Tabulify - TPC-DS (Benchmark)
About
Tabulify supports the Tpc-Ds database benchmark on the following points:
- the transfer of data
- the execution of TPC-DS queries
TPC-DS is a widely recognized benchmark for evaluating the performance of data warehouses and analytical databases. It involves a dataset spread across 24 tables.
The benchmark includes 99 complex queries designed to test various aspects of database performance, such as joins, aggregations, and subqueries.
The TPC-DS schema is based on a snowflake schema, representing real-world scenarios like
- web,
- catalog,
- and store sales.
Size 1TB
TPC-DS 1TB involves a dataset of approximately 1TB in size, containing around 6.35 billion records spread across 24 tables.
The 1TB scale is considered a moderate size for data warehouses but is still challenging due to the complexity of the queries and the large number of records
Operations
Schema Management
This section shows you how to manage the sub-schema of TPC-DS
All tables
tpcds - all TPC-DS tables
tabli data list *@tpcds
tabli data create *@tpcds @targetConnection
tabli data fill *@tpcds @targetConnection
Dwh
the data-warehouse tables - all tables without the tables that starts with a s (ie without the staging tables)
tabli data list [!s]*@tpcds
tabli data create [!s]*@tpcds @targetConnection
tabli data fill [!s]*@tpcds @targetConnection
Store Sales
The store-sales schema has the store_sales and store_return star schema (a data-warehouse schema).
tabli data list --with-dependencies store*@tpcds
- Tabli - Data Create command: With the same argument, you can create the tables
tabli data create --with-dependencies store*@tpcds @targetConnection
tabli data copy --with-dependencies store*@tpcds @targetConnection
This article explains this technic: how to select a star schema
Note on the schema
The TPC-DS benchmark does not define the B column (business key) as unique key.

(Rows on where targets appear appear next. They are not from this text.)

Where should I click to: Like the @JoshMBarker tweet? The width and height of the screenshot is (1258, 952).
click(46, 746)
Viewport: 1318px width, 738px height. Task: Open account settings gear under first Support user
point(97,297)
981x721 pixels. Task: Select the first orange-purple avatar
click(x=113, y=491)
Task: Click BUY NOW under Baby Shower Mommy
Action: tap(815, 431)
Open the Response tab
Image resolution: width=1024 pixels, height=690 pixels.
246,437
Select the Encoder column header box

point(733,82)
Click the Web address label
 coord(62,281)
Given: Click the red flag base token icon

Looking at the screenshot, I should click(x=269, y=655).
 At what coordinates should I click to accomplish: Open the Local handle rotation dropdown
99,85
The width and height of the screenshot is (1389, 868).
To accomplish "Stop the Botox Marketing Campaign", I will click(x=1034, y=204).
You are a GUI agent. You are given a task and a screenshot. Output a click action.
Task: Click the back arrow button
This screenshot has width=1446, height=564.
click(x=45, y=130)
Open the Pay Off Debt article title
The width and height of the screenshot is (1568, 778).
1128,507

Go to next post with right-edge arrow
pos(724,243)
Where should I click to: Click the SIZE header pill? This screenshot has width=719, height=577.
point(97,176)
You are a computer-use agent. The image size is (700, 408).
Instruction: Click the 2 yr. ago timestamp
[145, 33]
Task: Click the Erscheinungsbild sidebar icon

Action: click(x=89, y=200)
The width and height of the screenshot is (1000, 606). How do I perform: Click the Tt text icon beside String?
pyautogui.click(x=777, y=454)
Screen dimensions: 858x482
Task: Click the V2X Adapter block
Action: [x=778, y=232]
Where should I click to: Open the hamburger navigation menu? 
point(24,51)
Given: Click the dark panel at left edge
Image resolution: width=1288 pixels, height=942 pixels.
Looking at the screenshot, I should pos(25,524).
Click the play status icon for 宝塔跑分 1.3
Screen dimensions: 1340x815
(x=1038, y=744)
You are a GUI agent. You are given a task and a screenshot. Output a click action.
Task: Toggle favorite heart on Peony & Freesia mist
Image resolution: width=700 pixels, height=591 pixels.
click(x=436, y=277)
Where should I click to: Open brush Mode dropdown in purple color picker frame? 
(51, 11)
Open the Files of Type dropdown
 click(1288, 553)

Our implementation makes them all unique (except on the item table where the column is unique only with the start and end date)
Why ? Because when using TPC-DS as a sample schema, the data generator will then create data that is consistent with the queries.
For TPC-DS, a business key is neither a primary key nor a foreign key in the context of the data warehouse schema. It is only used to differentiate new data from update data of the source tables during the data maintenance operations.